- **EXERCISE**:
Copy the listing from the line containing "Click the Axes (座標軸) ribbon icon" through the line containing "Click the DroneDeploy", both lines included, without changing anything.

============================================================

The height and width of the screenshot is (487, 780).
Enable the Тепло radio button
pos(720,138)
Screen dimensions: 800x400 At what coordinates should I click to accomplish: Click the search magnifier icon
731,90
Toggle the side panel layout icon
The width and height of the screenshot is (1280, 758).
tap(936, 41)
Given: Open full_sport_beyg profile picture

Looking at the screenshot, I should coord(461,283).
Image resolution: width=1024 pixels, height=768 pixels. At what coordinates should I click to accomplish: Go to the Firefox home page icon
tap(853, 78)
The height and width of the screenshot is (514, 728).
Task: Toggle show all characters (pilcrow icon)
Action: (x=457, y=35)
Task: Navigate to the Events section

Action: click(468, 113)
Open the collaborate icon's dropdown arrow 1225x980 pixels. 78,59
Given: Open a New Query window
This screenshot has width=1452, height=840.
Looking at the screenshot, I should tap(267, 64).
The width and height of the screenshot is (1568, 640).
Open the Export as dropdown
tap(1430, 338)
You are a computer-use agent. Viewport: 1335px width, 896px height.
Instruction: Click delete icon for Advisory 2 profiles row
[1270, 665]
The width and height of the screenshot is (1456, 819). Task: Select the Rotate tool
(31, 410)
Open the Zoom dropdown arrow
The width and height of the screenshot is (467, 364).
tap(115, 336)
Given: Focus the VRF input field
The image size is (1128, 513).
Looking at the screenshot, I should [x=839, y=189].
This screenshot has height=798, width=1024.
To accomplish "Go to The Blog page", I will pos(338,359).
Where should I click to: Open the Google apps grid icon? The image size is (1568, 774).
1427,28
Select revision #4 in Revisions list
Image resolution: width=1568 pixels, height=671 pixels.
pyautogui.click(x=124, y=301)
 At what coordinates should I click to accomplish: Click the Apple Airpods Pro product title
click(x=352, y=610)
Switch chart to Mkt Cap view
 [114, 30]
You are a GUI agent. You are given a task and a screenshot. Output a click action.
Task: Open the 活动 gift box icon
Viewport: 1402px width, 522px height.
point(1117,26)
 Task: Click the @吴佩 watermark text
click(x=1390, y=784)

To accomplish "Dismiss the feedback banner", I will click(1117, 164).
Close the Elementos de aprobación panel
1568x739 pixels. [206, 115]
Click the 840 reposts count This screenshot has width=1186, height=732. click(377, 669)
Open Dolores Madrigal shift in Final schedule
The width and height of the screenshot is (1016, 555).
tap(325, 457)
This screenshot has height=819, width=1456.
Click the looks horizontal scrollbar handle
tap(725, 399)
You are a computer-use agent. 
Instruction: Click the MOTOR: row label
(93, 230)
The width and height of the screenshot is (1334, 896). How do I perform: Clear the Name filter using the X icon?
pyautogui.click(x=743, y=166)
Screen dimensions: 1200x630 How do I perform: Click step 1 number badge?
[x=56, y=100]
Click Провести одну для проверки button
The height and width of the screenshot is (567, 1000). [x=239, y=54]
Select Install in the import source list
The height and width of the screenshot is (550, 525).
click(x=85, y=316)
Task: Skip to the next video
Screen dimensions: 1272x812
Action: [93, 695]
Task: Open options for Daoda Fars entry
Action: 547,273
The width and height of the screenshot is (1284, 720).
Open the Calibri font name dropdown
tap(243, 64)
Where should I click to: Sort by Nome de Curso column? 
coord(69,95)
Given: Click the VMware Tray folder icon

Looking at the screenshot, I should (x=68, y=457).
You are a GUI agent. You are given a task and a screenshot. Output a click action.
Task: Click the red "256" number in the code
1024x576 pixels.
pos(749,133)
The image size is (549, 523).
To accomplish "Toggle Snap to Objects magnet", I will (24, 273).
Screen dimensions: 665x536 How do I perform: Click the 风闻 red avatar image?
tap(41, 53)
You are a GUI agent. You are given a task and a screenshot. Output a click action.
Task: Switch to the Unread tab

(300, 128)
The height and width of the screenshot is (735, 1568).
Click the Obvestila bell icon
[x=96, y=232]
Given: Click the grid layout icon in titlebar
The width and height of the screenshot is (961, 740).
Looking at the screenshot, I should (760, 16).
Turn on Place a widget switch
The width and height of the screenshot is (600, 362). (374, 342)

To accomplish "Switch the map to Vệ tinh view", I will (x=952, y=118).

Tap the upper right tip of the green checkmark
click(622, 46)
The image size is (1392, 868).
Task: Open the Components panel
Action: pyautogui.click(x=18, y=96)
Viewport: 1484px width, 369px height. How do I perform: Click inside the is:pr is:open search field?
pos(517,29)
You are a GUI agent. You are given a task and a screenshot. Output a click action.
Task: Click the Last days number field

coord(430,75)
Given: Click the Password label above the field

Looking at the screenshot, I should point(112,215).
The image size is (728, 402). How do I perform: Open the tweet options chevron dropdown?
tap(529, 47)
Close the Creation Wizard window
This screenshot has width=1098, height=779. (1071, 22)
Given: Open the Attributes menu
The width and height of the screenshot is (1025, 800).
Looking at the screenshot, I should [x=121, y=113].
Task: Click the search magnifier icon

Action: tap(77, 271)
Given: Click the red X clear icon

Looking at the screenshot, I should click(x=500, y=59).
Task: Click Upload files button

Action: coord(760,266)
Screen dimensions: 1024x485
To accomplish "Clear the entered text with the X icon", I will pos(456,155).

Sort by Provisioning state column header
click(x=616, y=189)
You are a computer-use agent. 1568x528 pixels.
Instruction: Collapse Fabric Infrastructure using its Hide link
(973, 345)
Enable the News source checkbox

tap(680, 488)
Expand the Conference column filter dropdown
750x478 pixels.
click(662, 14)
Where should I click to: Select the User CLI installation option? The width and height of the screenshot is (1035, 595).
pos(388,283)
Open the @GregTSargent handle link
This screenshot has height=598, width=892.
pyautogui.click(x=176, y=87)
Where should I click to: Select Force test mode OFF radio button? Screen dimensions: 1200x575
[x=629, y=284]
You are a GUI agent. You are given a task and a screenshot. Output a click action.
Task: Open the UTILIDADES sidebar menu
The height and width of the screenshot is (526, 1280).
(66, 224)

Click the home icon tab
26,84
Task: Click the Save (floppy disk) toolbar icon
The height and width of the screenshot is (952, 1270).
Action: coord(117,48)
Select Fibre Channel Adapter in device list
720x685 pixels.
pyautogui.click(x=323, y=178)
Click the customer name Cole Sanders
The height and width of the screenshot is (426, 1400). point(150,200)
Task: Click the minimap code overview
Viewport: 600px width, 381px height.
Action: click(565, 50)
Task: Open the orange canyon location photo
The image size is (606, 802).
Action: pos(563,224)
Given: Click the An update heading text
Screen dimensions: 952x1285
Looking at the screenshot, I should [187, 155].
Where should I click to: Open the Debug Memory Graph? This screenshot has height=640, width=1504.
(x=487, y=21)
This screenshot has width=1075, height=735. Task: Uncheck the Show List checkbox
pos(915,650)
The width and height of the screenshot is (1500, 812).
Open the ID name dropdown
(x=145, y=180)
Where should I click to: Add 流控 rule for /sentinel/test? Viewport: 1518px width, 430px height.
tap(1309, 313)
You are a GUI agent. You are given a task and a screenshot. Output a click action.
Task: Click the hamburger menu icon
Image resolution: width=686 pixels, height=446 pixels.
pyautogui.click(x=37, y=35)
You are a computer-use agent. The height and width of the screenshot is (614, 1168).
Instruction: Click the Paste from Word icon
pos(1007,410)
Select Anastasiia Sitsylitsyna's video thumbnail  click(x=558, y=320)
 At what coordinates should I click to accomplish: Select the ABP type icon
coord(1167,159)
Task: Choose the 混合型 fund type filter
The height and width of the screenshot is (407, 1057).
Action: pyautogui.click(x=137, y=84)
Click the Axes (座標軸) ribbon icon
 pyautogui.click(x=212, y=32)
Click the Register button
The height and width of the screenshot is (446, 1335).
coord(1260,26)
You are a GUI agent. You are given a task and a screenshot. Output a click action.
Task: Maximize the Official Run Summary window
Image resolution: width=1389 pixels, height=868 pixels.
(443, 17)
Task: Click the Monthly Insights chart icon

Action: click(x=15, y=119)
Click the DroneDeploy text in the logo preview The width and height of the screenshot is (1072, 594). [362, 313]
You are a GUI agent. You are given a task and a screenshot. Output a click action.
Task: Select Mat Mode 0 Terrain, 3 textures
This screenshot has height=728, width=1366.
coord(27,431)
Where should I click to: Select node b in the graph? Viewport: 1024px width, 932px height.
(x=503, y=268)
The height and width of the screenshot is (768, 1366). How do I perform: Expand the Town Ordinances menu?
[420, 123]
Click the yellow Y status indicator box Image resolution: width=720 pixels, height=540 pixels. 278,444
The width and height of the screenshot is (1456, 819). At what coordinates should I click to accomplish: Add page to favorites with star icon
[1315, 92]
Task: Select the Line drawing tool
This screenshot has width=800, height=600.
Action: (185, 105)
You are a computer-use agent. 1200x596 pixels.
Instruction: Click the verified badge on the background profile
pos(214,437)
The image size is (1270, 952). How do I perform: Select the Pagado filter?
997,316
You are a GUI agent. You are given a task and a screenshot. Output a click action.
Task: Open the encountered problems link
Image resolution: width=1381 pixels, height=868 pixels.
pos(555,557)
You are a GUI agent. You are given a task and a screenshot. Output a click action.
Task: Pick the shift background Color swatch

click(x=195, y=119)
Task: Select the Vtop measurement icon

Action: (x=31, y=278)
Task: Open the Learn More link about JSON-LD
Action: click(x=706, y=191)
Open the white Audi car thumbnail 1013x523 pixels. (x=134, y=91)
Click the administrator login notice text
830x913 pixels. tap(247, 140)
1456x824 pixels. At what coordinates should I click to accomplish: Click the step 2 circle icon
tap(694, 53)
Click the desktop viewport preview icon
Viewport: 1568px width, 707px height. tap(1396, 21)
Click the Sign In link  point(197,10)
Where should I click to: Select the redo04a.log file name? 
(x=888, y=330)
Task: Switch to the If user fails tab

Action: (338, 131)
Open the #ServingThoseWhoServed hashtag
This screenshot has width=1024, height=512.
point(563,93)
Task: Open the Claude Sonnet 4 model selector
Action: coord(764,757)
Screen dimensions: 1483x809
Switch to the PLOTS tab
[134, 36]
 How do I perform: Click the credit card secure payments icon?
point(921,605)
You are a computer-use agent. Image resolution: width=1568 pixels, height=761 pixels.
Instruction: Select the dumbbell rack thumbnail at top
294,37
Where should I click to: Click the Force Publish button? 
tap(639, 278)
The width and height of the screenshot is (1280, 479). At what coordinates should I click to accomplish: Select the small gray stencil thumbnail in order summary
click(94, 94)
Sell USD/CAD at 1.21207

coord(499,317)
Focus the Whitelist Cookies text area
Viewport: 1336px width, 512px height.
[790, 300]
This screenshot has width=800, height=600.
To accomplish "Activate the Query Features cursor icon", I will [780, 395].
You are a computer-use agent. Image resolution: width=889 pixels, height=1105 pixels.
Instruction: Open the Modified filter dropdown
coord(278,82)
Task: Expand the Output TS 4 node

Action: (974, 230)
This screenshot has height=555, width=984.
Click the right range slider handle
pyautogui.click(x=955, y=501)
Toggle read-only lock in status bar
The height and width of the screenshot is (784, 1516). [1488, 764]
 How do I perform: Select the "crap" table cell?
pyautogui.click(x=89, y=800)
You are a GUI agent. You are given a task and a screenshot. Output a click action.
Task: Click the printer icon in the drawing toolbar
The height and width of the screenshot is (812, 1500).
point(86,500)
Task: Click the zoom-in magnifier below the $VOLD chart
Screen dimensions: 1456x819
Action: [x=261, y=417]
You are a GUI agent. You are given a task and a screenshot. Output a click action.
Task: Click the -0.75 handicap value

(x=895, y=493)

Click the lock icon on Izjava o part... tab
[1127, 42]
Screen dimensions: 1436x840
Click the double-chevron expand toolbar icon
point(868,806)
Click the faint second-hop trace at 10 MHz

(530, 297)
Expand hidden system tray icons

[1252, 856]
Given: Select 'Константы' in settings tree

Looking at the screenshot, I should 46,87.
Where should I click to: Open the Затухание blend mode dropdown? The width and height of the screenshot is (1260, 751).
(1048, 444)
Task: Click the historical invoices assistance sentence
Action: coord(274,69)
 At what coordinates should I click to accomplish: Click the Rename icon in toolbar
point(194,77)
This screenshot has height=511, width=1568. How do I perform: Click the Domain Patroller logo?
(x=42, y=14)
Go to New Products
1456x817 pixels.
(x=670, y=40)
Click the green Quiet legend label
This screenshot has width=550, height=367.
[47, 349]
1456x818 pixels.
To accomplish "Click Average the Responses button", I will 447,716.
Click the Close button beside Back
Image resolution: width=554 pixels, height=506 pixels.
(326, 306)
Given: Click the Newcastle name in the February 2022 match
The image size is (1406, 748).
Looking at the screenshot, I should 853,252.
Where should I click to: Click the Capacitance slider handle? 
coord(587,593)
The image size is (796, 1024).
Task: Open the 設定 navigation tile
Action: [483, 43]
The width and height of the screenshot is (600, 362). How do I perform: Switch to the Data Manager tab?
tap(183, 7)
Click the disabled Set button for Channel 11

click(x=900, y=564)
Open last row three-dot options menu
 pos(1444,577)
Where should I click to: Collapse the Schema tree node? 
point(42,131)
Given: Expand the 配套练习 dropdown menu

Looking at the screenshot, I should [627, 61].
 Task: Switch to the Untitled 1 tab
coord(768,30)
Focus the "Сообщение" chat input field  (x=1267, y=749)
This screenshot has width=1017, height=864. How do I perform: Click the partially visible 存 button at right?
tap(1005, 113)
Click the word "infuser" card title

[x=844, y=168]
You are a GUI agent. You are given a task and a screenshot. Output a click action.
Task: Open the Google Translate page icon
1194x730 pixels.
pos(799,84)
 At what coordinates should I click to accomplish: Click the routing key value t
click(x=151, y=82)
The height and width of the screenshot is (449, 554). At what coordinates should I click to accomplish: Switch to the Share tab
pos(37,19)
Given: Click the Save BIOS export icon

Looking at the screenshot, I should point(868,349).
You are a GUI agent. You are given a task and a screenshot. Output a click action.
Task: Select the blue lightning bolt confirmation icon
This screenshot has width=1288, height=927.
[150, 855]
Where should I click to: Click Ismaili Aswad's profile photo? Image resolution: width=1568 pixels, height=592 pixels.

============================================================

- **COMPLETE RESPONSE**:
Click the Axes (座標軸) ribbon icon
 pyautogui.click(x=212, y=32)
Click the Register button
The height and width of the screenshot is (446, 1335).
coord(1260,26)
You are a GUI agent. You are given a task and a screenshot. Output a click action.
Task: Maximize the Official Run Summary window
Image resolution: width=1389 pixels, height=868 pixels.
(443, 17)
Task: Click the Monthly Insights chart icon

Action: click(x=15, y=119)
Click the DroneDeploy text in the logo preview The width and height of the screenshot is (1072, 594). [362, 313]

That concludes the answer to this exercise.